L’adoption de l’IA touche tous les métiers, de l'administration aux ressources humaines, de l'eau à l'urbanisme. L'IA générative fait surtout une entrée fracassante dans les services, parfois dans le dos de la hiérarchie.
A Cannes (06), une enquête interne a montré que 40 % des agents utilisaient des outils grand public, parfois en diffusant des données municipales. L'observatoire Data publica montre du reste que l'IA sert de révélateur aux sujets data. Souvent sous-estimée en phase de test, la nécessité de disposer de données de qualité est même le premier obstacle au déploiement effectif des projets pour 50% des collectivités.
Patrick Molinoz, maire de Venarey-Les Laumes (21) et coprésident de la commission numérique de l'AMF, a insisté : "Il faut que la donnée soit propre, sécurisée, souveraine. Si elle est vérolée, la décision sera erronée." Cette exigence impose une montée en compétence et une prise de conscience des élus. Si l'observatoire confirme l'implication des directeurs généraux de services (DGS), Michel Sauvade, maire de Marsac-en-Livradois (63) et coprésident de la commission numérique de l'AMF, appelle les maires à se saisir du sujet car "le numérique est un sujet politique".
D'autant plus que l'IA fait ressurgir, à la faveur des tensions géopolitiques, la question de la dépendance aux géants américains du numérique. Les élus ont été incités à se méfier des offres "gratuites" même si elles permettent de tester sans s'engager. Avec comme consigne de ne jamais charger de fichier communal sur ChatGPT contenant des données personnelles.
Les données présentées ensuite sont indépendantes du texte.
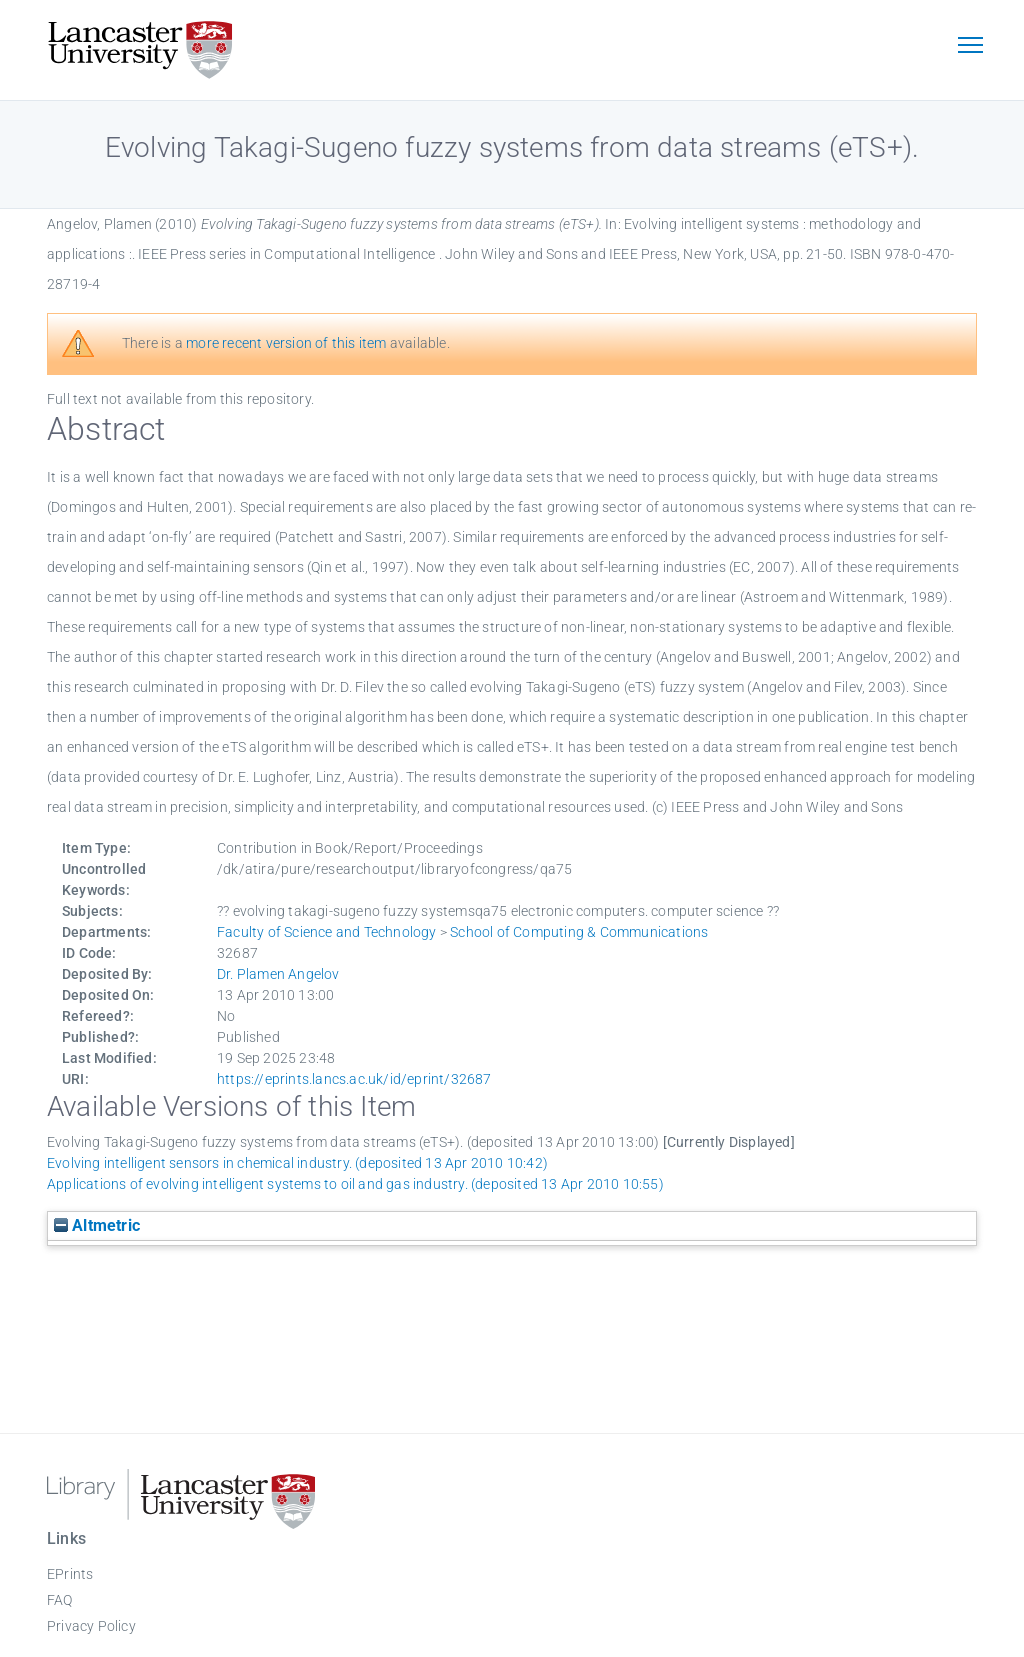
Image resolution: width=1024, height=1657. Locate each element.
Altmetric (97, 1225)
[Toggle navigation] (970, 47)
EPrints (70, 1574)
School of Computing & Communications (579, 932)
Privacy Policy (91, 1626)
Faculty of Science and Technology (327, 932)
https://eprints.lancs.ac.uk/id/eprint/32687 (354, 1079)
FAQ (60, 1600)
Anne Le Hénanff, ministre déléguée chargée de l'Intelligence artificielle et du Numérique, présente au forum, est la première à mettre les points sur les i : "Il n'y a rien de gratuit. Ce que vos agents donnent en contrepartie vaut mille fois ce que ça leur apporte. La donnée ne se brade pas." Pour éviter, ces pratiques, les maires sont incités à adopter une charte éthique définissant ce qu'il est possible de faire et ce qui est interdit au titre du RGPD ou d'autres réglementations. Une vingtaine de chartes existent sur lesquels les élus peuvent s'appuyer.
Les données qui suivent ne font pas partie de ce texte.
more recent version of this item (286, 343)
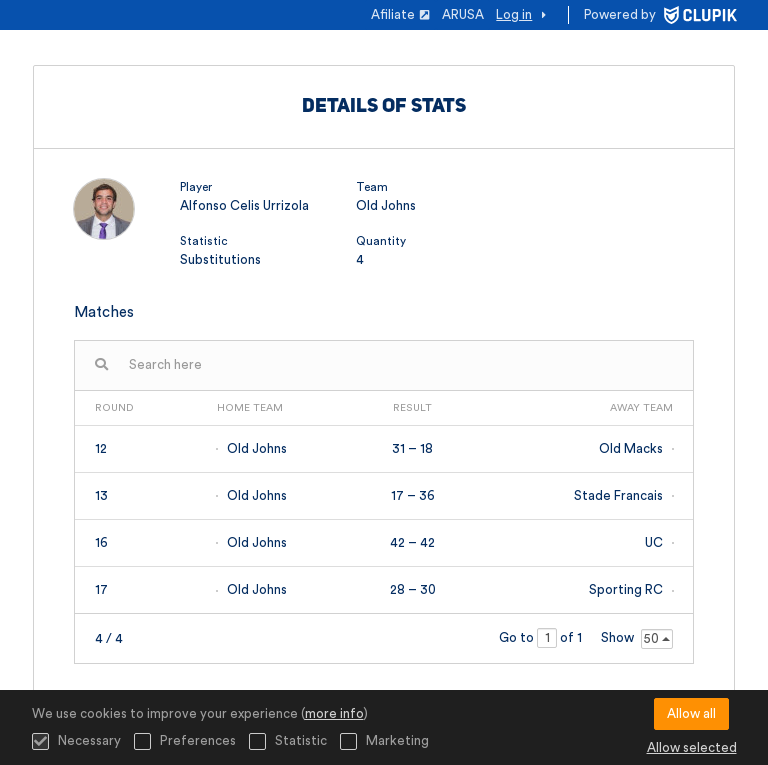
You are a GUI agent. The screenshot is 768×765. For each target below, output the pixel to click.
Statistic (288, 741)
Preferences (185, 741)
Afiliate (400, 14)
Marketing (384, 741)
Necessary (76, 741)
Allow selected (692, 747)
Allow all (691, 713)
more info (334, 713)
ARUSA (463, 14)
La compatibilité des IA avec les règles éthiques européennes, qu'il s'agisse de la protection des données ou de privilégier une technologie qui limite les impacts environnementaux du numérique, fait consensus. Mais force est de constater que l'équation est compliquée pour les communes, entre le manque d'offres véritablement "souveraines", le poids des habitudes et le surcoût des solutions sécurisées.
En Bourgogne, on avoue utiliser l'IA de Microsoft "provisoirement". A Cannes, la ville est passée sous Mistral, l'IA française que l'Etat va aussi déployer. La ministre déléguée a promis aux communes "un accompagnement", avant d'ajouter qu'il ne sera "pas financier". Les communes pourraient également profiter de développements réalisés par l'Etat. Le précédent d'Albert a cependant de quoi interpeler. Lancé en grande pompe en 2024, ce chatbot "souverain", censé appuyer les agents publics dans leurs missions, n'a pas donné beaucoup "signe de vie", a concédé la ministre.
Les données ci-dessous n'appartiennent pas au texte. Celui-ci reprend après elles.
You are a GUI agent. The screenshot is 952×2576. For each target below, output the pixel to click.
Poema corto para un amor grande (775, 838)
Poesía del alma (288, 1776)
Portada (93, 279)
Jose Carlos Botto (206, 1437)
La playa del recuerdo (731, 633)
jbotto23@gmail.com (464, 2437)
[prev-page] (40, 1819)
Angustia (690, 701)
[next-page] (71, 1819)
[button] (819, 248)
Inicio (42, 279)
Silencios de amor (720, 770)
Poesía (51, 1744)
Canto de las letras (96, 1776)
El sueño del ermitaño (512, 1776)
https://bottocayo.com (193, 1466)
N'espérant pas grand-chose de l'Etat, Patrick Molinoz incite les élus à mutualiser les besoins entre collectivités. "Pour 98% des communes de Bourgogne-Franche-Comté, la solution passe par des opérateurs publics : l'Arnia chez nous, Mégalis en Bretagne, Recia en Centre-Val de Loire", a-t-il précisé.
À la Métropole du Grand Paris, cet accompagnement est effectif et s'appelle "ApproprIAtion". "On l'a lancé en avril avec 30 communes engagées sur des sujets d'administration interne ", a expliqué son vice-président, Geoffroy Boulard. La métropole propose des formations et des expérimentations avant une "métropolisation des solutions". Une soixantaine de communes sont déjà impliquées sur la gestion énergétique des bâtiments publics ou l'analyse des flux piétons en centre-ville.
Dans la Vienne, on se contente pour le moment de mutualiser la sensibilisation. Les "cafés IA" organisés par l'association départementale des maires rencontrent un vrai succès auprès d'élus qui "ne mettent pas forcément la même chose derrière le terme IA", explique Jérôme Neveux, son président. Et, dans un premier temps, la Vienne mettra l'accent sur les données selon le principe "pas d'IA sans data".